*** Begin section ***

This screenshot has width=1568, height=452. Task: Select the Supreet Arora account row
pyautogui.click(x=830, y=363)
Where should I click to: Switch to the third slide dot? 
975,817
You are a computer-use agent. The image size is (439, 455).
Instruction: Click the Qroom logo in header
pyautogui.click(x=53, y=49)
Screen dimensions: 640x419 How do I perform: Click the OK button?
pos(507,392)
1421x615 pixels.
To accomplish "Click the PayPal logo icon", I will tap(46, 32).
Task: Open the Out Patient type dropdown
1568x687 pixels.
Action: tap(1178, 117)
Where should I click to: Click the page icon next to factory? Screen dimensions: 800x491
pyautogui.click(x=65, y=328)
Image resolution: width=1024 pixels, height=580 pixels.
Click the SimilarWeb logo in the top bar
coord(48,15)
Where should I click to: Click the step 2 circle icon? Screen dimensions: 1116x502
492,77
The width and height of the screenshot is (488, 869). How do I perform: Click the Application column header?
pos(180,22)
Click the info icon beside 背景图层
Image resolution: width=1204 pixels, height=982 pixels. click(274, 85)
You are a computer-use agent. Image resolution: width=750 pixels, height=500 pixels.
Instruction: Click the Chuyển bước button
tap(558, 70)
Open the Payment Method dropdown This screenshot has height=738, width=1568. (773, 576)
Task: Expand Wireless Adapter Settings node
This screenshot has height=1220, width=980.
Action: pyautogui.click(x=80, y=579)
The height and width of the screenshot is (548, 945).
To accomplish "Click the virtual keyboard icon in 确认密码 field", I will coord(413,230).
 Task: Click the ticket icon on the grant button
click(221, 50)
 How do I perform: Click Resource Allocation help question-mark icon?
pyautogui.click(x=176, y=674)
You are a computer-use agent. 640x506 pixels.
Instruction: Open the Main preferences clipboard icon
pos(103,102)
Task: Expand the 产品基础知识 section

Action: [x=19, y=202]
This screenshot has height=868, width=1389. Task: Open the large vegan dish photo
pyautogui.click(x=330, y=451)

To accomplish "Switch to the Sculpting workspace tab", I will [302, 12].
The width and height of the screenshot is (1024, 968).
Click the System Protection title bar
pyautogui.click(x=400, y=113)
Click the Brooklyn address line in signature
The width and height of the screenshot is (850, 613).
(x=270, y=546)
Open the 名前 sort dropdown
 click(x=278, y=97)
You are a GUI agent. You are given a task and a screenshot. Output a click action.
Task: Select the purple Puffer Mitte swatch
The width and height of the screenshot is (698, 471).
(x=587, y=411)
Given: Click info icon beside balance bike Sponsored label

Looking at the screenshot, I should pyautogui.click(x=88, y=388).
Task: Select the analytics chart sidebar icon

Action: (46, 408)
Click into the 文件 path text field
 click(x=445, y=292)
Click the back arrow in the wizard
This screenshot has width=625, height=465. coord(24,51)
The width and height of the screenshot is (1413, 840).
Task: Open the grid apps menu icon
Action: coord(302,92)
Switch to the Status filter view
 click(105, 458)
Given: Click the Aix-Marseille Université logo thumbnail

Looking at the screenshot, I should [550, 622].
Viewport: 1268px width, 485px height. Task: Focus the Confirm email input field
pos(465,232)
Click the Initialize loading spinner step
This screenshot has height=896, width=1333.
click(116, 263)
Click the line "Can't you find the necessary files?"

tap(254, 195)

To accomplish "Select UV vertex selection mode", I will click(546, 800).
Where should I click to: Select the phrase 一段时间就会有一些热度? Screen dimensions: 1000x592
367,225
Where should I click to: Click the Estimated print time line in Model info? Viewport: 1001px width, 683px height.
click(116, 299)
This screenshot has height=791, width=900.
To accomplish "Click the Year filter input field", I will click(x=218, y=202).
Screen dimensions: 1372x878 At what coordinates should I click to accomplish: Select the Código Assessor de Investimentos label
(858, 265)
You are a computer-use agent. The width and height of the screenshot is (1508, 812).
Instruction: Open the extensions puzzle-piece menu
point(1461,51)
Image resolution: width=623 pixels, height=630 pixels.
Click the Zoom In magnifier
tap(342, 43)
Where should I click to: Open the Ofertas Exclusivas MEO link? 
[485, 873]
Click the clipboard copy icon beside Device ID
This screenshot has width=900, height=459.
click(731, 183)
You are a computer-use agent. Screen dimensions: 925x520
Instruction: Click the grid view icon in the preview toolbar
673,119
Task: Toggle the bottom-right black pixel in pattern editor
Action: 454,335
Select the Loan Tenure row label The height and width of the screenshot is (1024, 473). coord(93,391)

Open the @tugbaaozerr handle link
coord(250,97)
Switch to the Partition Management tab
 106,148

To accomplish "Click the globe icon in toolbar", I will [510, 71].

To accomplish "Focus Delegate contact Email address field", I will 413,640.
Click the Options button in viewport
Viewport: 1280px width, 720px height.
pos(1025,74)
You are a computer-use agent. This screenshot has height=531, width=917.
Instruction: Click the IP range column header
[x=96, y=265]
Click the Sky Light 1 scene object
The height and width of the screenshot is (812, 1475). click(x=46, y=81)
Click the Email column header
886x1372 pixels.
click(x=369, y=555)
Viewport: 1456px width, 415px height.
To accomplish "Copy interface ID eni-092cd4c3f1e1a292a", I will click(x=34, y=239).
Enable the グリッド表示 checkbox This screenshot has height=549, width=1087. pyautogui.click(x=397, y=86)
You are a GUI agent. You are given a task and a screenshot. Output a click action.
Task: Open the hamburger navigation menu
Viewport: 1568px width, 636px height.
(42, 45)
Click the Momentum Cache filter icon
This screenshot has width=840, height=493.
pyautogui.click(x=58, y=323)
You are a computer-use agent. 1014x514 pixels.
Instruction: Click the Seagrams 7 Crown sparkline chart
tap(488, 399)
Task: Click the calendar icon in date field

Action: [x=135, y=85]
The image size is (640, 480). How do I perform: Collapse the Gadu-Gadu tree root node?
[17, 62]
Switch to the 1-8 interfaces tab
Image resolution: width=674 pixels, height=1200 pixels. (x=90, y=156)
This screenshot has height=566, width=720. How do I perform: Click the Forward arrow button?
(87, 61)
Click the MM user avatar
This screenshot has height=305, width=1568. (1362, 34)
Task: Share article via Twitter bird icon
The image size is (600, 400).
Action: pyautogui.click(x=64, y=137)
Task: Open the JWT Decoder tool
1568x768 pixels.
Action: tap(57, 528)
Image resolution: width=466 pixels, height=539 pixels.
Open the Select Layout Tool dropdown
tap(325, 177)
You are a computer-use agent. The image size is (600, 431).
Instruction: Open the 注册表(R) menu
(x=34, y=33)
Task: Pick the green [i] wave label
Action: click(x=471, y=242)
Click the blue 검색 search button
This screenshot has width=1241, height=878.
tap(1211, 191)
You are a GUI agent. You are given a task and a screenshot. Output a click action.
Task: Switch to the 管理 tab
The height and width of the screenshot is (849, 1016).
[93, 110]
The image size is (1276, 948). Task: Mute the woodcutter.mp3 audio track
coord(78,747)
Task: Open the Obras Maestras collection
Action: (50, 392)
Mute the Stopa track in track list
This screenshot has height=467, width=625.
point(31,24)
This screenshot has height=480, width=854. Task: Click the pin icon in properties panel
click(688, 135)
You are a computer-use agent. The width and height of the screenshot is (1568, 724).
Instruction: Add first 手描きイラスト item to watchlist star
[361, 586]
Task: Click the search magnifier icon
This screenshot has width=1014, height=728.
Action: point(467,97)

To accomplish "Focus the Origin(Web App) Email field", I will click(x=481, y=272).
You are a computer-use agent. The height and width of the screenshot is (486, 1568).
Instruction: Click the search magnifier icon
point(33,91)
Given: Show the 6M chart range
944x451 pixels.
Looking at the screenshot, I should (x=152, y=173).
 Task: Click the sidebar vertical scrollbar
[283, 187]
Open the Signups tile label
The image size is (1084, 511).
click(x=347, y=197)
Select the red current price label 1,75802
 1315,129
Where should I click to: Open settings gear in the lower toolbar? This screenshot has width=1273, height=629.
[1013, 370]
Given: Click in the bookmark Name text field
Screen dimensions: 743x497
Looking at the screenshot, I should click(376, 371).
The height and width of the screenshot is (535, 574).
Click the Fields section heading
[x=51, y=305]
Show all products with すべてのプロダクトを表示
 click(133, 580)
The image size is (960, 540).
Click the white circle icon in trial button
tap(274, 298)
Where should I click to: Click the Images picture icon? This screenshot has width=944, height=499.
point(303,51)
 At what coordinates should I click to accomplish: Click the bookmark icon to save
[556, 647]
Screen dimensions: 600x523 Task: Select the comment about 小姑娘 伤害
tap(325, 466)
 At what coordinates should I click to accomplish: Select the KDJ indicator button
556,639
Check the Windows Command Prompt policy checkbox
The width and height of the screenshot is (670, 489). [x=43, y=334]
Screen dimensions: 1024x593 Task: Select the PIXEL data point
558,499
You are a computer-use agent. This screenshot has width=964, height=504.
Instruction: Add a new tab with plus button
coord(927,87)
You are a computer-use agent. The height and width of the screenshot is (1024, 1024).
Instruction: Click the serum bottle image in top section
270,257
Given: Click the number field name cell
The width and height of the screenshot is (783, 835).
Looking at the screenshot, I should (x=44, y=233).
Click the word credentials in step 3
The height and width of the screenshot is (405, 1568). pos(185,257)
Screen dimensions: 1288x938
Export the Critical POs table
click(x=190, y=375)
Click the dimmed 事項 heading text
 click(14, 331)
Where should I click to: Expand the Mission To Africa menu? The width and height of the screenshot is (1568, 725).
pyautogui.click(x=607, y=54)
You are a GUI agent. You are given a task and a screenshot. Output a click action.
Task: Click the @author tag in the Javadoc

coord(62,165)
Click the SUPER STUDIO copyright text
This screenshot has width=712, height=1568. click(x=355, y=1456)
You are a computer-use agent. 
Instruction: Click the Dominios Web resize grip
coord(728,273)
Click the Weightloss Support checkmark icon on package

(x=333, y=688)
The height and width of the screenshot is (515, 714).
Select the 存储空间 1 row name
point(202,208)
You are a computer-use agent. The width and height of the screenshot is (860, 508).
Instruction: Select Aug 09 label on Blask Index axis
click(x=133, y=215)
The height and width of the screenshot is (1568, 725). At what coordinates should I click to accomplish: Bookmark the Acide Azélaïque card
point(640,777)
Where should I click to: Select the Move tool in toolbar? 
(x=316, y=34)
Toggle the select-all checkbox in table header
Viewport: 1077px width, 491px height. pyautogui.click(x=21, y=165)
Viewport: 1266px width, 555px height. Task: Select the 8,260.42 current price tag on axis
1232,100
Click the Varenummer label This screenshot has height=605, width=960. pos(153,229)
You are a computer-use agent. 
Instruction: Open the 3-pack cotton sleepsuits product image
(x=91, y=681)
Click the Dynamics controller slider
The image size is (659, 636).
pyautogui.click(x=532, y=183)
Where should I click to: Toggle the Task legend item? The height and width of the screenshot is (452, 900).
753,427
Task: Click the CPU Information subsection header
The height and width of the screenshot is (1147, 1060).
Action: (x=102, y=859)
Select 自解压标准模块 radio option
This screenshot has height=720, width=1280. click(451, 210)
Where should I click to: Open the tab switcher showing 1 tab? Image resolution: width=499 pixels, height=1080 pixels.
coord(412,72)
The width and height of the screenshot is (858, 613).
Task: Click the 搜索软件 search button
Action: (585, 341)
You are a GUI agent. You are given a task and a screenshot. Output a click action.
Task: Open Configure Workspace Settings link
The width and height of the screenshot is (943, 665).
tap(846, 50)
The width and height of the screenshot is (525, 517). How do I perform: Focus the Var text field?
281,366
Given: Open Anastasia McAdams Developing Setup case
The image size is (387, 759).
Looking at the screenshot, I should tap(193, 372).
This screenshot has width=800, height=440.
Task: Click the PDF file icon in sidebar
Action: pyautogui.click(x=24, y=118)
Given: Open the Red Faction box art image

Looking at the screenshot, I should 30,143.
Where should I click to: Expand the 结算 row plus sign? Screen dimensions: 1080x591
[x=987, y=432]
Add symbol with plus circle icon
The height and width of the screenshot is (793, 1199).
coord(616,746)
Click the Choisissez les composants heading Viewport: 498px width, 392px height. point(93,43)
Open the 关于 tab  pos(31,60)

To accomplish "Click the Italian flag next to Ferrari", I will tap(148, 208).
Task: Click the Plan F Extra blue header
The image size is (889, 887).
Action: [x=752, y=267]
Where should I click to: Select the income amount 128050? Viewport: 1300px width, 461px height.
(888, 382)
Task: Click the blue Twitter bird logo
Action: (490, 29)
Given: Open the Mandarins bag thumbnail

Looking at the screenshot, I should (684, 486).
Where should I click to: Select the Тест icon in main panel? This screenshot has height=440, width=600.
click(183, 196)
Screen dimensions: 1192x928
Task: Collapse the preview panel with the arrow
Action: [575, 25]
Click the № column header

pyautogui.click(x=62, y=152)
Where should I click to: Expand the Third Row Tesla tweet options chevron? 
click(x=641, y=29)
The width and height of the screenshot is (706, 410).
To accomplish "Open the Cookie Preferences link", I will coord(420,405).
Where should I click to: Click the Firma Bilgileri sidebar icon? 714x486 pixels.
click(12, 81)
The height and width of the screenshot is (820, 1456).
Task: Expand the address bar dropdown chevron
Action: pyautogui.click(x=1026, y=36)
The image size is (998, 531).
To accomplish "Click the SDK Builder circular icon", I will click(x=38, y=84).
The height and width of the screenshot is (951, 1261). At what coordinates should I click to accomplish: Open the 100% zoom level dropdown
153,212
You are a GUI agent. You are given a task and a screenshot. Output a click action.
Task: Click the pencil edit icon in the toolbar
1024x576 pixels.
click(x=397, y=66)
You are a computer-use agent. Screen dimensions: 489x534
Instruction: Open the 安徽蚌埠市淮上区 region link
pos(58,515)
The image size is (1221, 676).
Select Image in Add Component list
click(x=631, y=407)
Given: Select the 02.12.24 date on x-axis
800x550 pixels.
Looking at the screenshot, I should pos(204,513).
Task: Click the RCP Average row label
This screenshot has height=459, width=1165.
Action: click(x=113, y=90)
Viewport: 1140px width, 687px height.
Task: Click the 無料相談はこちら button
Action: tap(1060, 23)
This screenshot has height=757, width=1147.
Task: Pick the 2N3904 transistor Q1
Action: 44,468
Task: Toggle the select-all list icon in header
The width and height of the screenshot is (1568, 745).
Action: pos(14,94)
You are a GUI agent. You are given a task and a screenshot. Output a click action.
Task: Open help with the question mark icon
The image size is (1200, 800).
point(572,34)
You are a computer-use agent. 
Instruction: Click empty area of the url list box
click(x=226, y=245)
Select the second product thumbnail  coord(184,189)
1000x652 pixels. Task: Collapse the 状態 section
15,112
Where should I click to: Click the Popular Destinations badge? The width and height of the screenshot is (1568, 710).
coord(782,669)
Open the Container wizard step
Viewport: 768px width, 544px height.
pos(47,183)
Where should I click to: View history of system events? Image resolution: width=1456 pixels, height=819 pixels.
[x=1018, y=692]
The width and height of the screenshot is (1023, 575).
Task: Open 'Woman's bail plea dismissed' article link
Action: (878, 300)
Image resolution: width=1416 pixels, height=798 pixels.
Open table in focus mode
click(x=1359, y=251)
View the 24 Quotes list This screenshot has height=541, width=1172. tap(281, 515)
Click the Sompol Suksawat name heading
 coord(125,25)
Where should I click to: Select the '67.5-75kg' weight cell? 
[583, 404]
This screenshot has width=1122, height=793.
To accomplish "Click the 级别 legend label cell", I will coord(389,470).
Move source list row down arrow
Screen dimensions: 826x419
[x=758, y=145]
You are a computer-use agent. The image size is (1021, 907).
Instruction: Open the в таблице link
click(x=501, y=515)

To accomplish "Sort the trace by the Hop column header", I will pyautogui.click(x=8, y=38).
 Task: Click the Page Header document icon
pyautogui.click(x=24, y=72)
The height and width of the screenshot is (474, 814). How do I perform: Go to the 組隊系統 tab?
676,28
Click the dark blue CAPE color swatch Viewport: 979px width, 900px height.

*** End section ***

Task prompt –
Some of the data mentions "swatch". Copy every line where it does.

Exercise solution –
Task: Select the purple Puffer Mitte swatch
Click the dark blue CAPE color swatch Viewport: 979px width, 900px height.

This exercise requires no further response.